On 15 May 2013 The Chamber of Deputies approved a bill on a new Act on Investment Companies and Investment Funds (AICIF) and passed it to the Senate. The bill replaces current Acts on Collective Investment and will have a significant effect on a collective investment market in the Czech Republic.

The bill’s content primarily represents the transposition of the European Directive on, The Alternative Investment Fund Managers (AIFMD) and UCITS Directive. It reflects as well other relevant EU legislation, such as the proposal for Regulation of the European Parliament and of the Council on European Venture Capital Funds (EuVeCa) and the Proposal for a Regulation of the European Parliament and of the Council on European Social Entrepreneurship Funds (EuSEF). As the deadline for the incorporation of the above mentioned directives into Czech law is 22 July 2013 and the proposed date of effectiveness of AICIF is 1 July 2013 we can expect a relatively quick legislative process ending with the bill’s approval.

According to the explanatory memorandum, the bill should, inter alia, reflect the approach taken by other European countries. The UCITS IV, UCITS V and AIFMD directives and the national laws of Luxembourg, Germany, Great Britain and Ireland were used as models.

The law should introduce major new items into Czech law, primarily in the area of permissible legal forms of investment funds. While current law only provides for the use of a joint stock company and unit trust, the new law expands this list to include a trust fund, a joint stock company with variable capital and a limited partnership with investment certificates.
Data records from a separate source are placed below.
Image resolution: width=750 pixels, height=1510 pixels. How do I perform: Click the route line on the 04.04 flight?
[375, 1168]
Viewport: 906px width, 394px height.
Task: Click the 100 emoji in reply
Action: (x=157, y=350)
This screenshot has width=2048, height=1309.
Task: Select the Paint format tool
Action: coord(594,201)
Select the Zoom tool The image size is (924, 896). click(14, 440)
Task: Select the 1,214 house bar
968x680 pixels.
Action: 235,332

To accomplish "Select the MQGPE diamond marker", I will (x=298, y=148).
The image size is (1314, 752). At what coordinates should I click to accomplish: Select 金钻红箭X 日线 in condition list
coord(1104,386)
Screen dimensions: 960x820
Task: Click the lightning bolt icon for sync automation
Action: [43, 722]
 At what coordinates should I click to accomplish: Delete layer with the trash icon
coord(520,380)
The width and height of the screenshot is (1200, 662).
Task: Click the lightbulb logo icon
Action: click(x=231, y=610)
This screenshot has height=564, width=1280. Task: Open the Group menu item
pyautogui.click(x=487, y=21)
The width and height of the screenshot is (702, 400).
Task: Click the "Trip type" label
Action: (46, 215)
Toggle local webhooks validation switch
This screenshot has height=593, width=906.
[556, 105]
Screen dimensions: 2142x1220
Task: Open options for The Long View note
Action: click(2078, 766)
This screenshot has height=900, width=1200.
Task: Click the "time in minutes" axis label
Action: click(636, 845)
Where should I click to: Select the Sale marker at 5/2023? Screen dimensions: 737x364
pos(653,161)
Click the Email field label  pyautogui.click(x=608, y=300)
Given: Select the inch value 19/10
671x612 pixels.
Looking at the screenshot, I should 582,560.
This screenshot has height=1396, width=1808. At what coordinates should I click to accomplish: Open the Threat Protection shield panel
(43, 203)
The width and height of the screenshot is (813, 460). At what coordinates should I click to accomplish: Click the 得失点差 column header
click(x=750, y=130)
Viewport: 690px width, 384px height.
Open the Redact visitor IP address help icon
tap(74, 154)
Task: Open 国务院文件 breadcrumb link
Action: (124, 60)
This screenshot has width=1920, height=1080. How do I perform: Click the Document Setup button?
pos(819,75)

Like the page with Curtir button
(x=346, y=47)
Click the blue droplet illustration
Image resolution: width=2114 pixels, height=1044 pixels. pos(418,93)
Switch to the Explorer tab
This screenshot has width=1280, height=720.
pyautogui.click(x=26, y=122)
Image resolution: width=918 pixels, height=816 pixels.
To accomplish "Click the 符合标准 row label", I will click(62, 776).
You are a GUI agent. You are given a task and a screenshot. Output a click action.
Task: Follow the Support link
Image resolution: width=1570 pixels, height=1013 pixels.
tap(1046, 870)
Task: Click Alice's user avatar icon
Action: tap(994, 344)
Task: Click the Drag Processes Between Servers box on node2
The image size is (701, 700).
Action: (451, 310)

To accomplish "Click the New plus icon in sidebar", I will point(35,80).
However, the AICIF ties application of the provisions on these new legal forms to the effectiveness of the new Civil Code and Business Corporations Act which is as of 1 January 2014.

The treatment of the trust fund, which was introduced into Czech law by the new Civil Code, deviates in some respects from this regulation for the purposes of the AICIF. This primarily applies to the matter of foundation, which is possible only by contract, and the matter of statutes, to which a special treatment pursuant to the AICIF applies and excludes the Civil Code treatment.

The provisions addressing the joint stock company with variable capital are inspired by German law, while the treatment of sub-funds also reflects Luxembourg law. The main benefit should be the possibility of flexibly changing the amount of basic capital without such administrative and time demands as are required for a regular joint stock company. Thus, only “recorded” basic capital equal to the amount contributed through the subscription of founders’ shares will be entered in the commercial register, while the amount of basic capital will be changed flexibly based on the subscription or buyback of participant (investment) shares to which the owner’s right to request their buyback by the company is attached.

A limited partnership with investment certificates, the third new legal form of collective investment in the Czech Republic, should be similar to Britain’s limited liability partnership. The limited partners’ shares will comprise investment certificates with unlimited and unconditional transferability, though they will not be publicly tradable.

One of the most significant changes is that AICIF will apply to entities which were so far excluded from the collective investment regulations. Legal form or listing on an exchange does not play any role. Generally said AICIF will govern any entity that raises capital from a number of investors – which is interpreted by relevant regulatory bodies as two or more - with a view to investing that capital for the benefit of those investors in accordance with a defined investment policy. However, there are some exceptions such as exceptions for holding companies (as defined by AIFMD), management of pension funds, employee participation or savings schemes.

Experience will show how far the proposed legislation goes toward fulfilling the expectations of making collective investment more attractive.